[Start of Attachment]

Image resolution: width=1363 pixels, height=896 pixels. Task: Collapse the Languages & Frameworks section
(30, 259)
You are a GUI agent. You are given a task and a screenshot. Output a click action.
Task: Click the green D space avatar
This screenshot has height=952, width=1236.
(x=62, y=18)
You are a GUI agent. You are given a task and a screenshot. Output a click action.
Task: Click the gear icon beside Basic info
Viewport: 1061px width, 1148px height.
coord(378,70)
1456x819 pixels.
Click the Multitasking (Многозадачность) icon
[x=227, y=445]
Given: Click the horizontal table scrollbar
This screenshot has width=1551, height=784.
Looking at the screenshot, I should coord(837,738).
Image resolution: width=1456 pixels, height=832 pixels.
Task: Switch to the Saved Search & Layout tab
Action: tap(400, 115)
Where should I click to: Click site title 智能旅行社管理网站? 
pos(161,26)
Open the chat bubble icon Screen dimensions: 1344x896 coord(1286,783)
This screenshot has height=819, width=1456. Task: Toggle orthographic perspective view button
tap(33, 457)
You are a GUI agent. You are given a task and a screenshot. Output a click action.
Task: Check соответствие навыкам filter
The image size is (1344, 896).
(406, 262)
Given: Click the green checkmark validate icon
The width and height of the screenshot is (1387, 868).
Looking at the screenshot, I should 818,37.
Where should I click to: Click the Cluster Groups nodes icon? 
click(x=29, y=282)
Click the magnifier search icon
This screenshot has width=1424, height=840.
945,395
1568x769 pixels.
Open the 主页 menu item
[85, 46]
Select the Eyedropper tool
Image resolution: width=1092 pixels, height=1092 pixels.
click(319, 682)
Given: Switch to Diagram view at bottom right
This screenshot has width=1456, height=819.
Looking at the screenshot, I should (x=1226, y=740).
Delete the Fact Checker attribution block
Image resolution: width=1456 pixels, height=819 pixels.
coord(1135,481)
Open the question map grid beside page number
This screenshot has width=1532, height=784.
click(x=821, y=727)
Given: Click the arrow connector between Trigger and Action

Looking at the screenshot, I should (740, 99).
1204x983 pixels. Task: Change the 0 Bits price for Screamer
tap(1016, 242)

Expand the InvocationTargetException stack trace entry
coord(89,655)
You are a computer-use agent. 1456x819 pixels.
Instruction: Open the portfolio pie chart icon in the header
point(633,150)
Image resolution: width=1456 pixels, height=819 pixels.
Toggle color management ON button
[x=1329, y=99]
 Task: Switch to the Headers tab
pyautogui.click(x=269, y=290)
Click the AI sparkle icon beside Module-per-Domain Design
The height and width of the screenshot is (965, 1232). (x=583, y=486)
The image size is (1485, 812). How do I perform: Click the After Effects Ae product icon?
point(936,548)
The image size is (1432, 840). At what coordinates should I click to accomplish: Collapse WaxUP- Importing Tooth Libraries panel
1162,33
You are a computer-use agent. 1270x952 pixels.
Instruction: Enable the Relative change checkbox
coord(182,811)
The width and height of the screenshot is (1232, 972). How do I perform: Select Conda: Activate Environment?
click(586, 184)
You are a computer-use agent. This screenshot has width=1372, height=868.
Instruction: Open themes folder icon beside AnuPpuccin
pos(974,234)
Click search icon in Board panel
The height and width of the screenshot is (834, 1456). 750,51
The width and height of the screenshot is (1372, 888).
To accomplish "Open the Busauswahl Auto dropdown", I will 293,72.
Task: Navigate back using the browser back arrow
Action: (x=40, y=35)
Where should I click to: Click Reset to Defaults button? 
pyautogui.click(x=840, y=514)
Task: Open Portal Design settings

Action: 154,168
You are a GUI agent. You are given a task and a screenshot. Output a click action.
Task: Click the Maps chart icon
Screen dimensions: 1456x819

[End of Attachment]

> **WHAT NEEDS TO BE DONE**
Without omission, return all of the records exactly as given.

> **FINISHED EXERCISE**
Image resolution: width=1363 pixels, height=896 pixels. Task: Collapse the Languages & Frameworks section
(30, 259)
You are a GUI agent. You are given a task and a screenshot. Output a click action.
Task: Click the green D space avatar
This screenshot has height=952, width=1236.
(x=62, y=18)
You are a GUI agent. You are given a task and a screenshot. Output a click action.
Task: Click the gear icon beside Basic info
Viewport: 1061px width, 1148px height.
coord(378,70)
1456x819 pixels.
Click the Multitasking (Многозадачность) icon
[x=227, y=445]
Given: Click the horizontal table scrollbar
This screenshot has width=1551, height=784.
Looking at the screenshot, I should coord(837,738).
Image resolution: width=1456 pixels, height=832 pixels.
Task: Switch to the Saved Search & Layout tab
Action: tap(400, 115)
Where should I click to: Click site title 智能旅行社管理网站? 
pos(161,26)
Open the chat bubble icon Screen dimensions: 1344x896 coord(1286,783)
This screenshot has height=819, width=1456. Task: Toggle orthographic perspective view button
tap(33, 457)
You are a GUI agent. You are given a task and a screenshot. Output a click action.
Task: Check соответствие навыкам filter
The image size is (1344, 896).
(406, 262)
Given: Click the green checkmark validate icon
The width and height of the screenshot is (1387, 868).
Looking at the screenshot, I should 818,37.
Where should I click to: Click the Cluster Groups nodes icon? 
click(x=29, y=282)
Click the magnifier search icon
This screenshot has width=1424, height=840.
945,395
1568x769 pixels.
Open the 主页 menu item
[85, 46]
Select the Eyedropper tool
Image resolution: width=1092 pixels, height=1092 pixels.
click(319, 682)
Given: Switch to Diagram view at bottom right
This screenshot has width=1456, height=819.
Looking at the screenshot, I should (x=1226, y=740).
Delete the Fact Checker attribution block
Image resolution: width=1456 pixels, height=819 pixels.
coord(1135,481)
Open the question map grid beside page number
This screenshot has width=1532, height=784.
click(x=821, y=727)
Given: Click the arrow connector between Trigger and Action

Looking at the screenshot, I should (740, 99).
1204x983 pixels. Task: Change the 0 Bits price for Screamer
tap(1016, 242)

Expand the InvocationTargetException stack trace entry
coord(89,655)
You are a computer-use agent. 1456x819 pixels.
Instruction: Open the portfolio pie chart icon in the header
point(633,150)
Image resolution: width=1456 pixels, height=819 pixels.
Toggle color management ON button
[x=1329, y=99]
 Task: Switch to the Headers tab
pyautogui.click(x=269, y=290)
Click the AI sparkle icon beside Module-per-Domain Design
The height and width of the screenshot is (965, 1232). (x=583, y=486)
The image size is (1485, 812). How do I perform: Click the After Effects Ae product icon?
point(936,548)
The image size is (1432, 840). At what coordinates should I click to accomplish: Collapse WaxUP- Importing Tooth Libraries panel
1162,33
You are a computer-use agent. 1270x952 pixels.
Instruction: Enable the Relative change checkbox
coord(182,811)
The width and height of the screenshot is (1232, 972). How do I perform: Select Conda: Activate Environment?
click(586, 184)
You are a computer-use agent. This screenshot has width=1372, height=868.
Instruction: Open themes folder icon beside AnuPpuccin
pos(974,234)
Click search icon in Board panel
The height and width of the screenshot is (834, 1456). 750,51
The width and height of the screenshot is (1372, 888).
To accomplish "Open the Busauswahl Auto dropdown", I will 293,72.
Task: Navigate back using the browser back arrow
Action: (x=40, y=35)
Where should I click to: Click Reset to Defaults button? 
pyautogui.click(x=840, y=514)
Task: Open Portal Design settings

Action: 154,168
You are a GUI agent. You are given a task and a screenshot. Output a click action.
Task: Click the Maps chart icon
Screen dimensions: 1456x819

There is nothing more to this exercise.